● **Problem details**
Repeat, please, exactly the lines from the one that has "Task: Click green" through the end of the records below, with pictures dropped.

● **The records**

^^^^

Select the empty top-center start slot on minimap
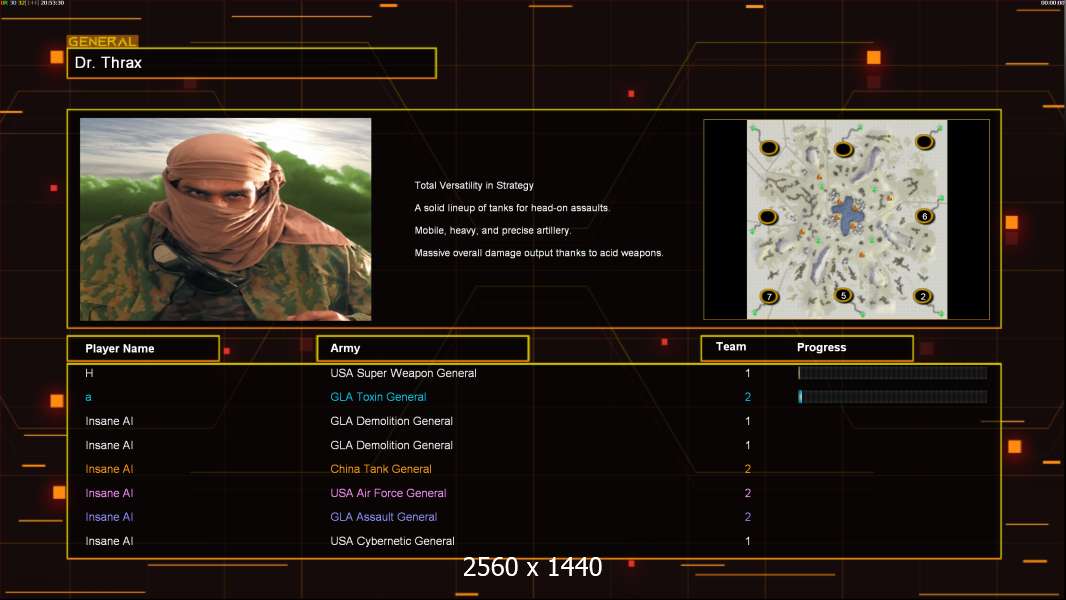 tap(843, 149)
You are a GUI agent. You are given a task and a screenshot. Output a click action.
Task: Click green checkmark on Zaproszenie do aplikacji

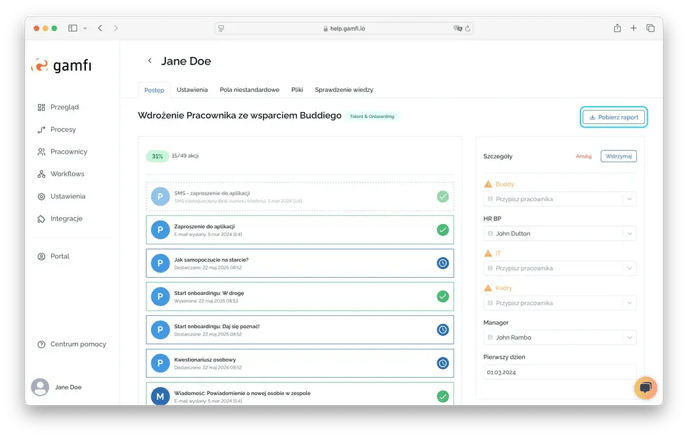(442, 230)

^^^^

● **Your response**
Task: Click green checkmark on Zaproszenie do aplikacji

(442, 230)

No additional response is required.